If $(5,5)$ satisfies, it means either$A \subset B,B \subset A$.
Substituting $a = 5,b = 5$ in (1)
$ \Rightarrow 4{(a - 6)^2} + 9{(b - 5)^2} \leqslant 36 \Rightarrow 4{(5 - 6)^2} + 9{(5 - 5)^2} \leqslant 36$
On solving the parenthesis, we get:
$ \Rightarrow 4 \leqslant 36$
It satisfies that $(5,5)$ belongs to set$B$.
As $A,B$ have a point in common therefore $A \cap B \ne \phi $ which means that option A is eliminated.

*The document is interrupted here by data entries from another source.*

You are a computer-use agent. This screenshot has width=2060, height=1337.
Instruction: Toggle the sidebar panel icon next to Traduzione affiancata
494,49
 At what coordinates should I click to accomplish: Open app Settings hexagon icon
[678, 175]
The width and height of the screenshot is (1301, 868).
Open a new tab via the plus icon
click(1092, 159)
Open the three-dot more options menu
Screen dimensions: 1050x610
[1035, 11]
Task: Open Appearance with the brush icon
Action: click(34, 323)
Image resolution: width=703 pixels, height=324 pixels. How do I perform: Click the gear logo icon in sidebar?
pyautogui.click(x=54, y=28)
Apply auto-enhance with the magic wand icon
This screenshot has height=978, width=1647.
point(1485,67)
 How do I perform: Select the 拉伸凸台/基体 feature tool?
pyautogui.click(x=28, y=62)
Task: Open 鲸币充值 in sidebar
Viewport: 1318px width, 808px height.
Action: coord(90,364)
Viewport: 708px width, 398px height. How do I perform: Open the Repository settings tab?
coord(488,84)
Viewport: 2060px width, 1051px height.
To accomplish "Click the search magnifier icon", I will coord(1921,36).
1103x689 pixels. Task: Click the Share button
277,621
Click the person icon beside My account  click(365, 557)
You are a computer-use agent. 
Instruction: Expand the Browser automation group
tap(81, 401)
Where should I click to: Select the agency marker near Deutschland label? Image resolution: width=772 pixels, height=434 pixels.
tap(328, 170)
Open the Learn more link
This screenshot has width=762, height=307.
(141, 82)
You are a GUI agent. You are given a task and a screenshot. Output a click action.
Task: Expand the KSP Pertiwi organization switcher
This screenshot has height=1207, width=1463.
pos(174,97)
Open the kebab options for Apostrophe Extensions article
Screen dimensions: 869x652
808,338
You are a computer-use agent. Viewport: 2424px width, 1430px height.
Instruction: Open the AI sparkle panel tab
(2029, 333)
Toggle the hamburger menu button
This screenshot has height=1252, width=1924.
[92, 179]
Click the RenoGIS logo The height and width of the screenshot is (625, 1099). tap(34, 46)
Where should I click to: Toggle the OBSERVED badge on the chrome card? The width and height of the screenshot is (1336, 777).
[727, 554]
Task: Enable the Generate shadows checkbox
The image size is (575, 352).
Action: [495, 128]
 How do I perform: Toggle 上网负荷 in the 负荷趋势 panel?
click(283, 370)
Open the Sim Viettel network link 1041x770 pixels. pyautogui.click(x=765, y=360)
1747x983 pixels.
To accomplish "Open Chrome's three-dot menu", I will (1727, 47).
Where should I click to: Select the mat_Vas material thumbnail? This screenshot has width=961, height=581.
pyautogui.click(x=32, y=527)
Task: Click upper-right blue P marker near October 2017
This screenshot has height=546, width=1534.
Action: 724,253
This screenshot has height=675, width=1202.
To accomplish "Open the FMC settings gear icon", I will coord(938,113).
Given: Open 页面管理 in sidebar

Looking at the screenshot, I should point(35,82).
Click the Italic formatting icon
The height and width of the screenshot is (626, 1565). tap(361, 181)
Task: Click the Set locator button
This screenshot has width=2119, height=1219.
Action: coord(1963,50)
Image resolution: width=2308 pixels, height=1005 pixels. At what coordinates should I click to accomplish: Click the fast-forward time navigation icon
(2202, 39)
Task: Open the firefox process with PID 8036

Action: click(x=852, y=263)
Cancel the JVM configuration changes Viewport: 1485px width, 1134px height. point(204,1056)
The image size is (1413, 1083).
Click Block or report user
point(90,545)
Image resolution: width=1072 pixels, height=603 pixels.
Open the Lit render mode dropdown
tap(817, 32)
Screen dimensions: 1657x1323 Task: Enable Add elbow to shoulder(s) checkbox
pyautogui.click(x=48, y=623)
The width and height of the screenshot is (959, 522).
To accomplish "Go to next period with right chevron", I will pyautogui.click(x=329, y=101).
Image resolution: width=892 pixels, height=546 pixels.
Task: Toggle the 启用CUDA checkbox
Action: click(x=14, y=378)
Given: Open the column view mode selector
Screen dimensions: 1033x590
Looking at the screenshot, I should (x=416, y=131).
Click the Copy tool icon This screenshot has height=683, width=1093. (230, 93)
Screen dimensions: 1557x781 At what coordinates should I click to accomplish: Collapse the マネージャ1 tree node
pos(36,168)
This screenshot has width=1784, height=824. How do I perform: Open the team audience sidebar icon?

Hence we will check the point outside the range of $A$ like $(6,6)$
Substituting it in (1)
$ \Rightarrow 4{(6 - 6)^2} + 9{(6 - 5)^2} \leqslant 36 \Rightarrow 9 \leqslant 36$
which satisfies the equation
Therefore, we can conclude that $A \subset B$

Hence option D is correct.

Note: In mathematics, the absolute value or modulus of a real number ‘x’, denoted $\left| x \right|$ , is the non-negative value of x without regard to its sign. Namely,$\left| x \right| = x$ if x is positive, and $\left| x \right| = - x$ if x is negative (in which case $ - x$ is positive), and $\left| 0 \right| = 0$.